FI.CO, Jakarta – Kericuhan terjadi di Pulau Pari, Kepulauan Seribu. Bermula dari penolakan warga terhadap pemasangan plang yang dilakukan oleh polisi.

Kericuhan di Pulau Pari itu terekam dalam sejumlah video yang beredar. Tampak ada dorong-dorongan warga dengan sejumlah anggota polisi.

Ketua RT O1 Pulau Pari, Edi mengatakan kejadian dorong-dorongan itu terjadi sekitar pukul 08.00 WIB pagi tadi. Warga tidak terima dengan kedatangan petugas Polres Kepulauan Seribu yang hendak memasang plang.

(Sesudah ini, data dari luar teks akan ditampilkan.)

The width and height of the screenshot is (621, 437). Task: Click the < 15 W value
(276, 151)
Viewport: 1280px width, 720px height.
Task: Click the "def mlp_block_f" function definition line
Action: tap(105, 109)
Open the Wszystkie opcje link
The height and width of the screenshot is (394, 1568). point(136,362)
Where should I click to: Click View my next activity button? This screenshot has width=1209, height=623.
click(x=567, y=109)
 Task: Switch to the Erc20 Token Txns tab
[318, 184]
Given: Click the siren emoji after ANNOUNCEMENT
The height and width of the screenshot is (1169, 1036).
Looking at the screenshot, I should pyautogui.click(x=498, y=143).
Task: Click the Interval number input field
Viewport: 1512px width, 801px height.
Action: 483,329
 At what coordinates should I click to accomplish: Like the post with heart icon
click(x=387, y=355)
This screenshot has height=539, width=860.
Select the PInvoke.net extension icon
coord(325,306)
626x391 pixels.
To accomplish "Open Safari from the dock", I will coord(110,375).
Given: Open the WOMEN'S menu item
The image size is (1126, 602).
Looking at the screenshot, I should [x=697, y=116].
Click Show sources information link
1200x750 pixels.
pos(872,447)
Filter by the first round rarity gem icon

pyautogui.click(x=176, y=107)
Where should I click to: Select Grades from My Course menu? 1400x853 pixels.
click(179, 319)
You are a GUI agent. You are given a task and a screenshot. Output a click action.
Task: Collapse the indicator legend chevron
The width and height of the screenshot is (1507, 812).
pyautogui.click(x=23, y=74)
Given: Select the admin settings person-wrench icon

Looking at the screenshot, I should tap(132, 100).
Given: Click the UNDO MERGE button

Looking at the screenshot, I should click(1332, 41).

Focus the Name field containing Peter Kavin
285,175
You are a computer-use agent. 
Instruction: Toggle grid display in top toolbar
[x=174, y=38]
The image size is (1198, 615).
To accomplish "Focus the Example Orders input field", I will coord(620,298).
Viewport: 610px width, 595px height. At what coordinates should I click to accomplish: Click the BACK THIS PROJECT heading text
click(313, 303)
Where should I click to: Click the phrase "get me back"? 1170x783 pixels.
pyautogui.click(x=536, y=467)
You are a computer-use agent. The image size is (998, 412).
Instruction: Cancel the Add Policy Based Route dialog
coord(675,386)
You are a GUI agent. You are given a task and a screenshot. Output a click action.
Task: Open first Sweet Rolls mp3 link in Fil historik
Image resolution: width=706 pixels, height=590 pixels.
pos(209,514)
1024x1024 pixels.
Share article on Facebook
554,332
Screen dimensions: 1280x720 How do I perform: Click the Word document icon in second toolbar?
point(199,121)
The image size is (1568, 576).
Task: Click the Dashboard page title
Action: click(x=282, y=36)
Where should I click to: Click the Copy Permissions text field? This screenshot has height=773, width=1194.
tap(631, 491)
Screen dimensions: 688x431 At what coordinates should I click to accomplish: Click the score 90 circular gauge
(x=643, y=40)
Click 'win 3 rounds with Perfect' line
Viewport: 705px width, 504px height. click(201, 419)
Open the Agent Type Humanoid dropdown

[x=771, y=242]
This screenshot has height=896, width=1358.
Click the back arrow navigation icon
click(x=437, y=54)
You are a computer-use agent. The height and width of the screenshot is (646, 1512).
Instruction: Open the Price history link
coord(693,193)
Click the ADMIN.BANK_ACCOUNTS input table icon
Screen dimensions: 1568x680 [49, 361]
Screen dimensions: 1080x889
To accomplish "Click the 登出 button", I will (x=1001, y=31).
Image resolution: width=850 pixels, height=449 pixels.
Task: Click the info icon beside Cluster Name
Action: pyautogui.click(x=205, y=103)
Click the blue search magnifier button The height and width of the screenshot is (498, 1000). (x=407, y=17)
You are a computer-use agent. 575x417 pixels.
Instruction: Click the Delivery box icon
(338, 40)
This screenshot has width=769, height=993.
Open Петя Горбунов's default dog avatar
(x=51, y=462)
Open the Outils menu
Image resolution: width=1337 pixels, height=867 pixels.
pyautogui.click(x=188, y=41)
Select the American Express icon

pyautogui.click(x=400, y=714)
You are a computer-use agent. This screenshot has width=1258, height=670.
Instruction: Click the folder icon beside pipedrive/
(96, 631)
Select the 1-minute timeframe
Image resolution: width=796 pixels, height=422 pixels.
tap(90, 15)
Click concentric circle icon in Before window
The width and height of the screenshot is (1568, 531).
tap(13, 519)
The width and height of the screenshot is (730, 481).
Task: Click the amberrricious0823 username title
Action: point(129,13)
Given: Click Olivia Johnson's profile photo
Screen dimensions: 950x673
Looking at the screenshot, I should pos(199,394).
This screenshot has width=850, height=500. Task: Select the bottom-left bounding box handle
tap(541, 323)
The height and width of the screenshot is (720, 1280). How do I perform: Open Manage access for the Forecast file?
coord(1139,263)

Ricuh di Pulau Pari, Warga Tolak Pemasangan Plang oleh Polisi
Foto: Dorong-dorongan di Pulau Pari

“Kami warga sudah turun temurun di sini. Kami tidak mengetahui siapa yang menjadi atas nama di dalam sertifikat di plang tersebut. Kami tidak terima tanah kami diambil. Itu pemasangan di lahan warga,” ujar Edi, Senin (20/11).

Meski warga menolak dan terjadi dorong-dorongan, pemasangan plang tetap dilakukan. Menurut Edi, ada sejumlah warga yang harus dirawat karena terluka akibat kericuhan itu.

“Saat ini plang sudah dipasang. Warga tetap protes tapi dengan teriak. Kami tetap sesuai aturan, meski menolak,” ujar Edi.

Sampai saat ini warga tetap menolak plang itu dipasang. Penolakan itu dituangkan dalam berita acara penolakan. Berdasarkan foto yang didapatkan dari warga, plang tersebut diletakkan di lahan tempat pemasangan namun tidak ditanam. Diletakkan secara miring horisontal.

Ricuh di Pulau Pari, Warga Tolak Pemasangan Plang oleh Polisi
Foto: Berita acara penolakan pemasangan plang

Polres Kepulauan Seribu menyatakan peristiwa kericuhan itu terjadi karena salah paham. Polisi mengatakan petugas datang membawa plang setelah ada putusan praperadilan yang memenangkan mereka.

“Karena masyarakat dapat informasi bahwa rumah mereka disegel. Mereka berkumpul, ada ibu-ibu. Setelah komunikasi dengan tokoh-tokoh dan pemilik tanah bisa dilakukan pemasangan plang,” ujar Kabag Ops Polres Kepulauan Seribu Kompol I Wayan Canteng.

Wayan mengatakan Pengadilan Negeri Jakarta Utara telah memutuskan gugatan praperadilan. Menurut Wayan, putusan praperadilan itu memenangkan Polres Kepulauan Seribu yang menetapkan warga Pulau Pari bernama Catur Sulaiman sebagai tersangka penyerobotan lahan.

Dia mengatakan pemasangan plang ini dimaksudkan menjaga keamanan.

“Objek permasalahannya, tanah dan bangunan. Kita sudah dapatkan izin penetapannya. Biar objek ini aman dan diawasi,” tuturnya.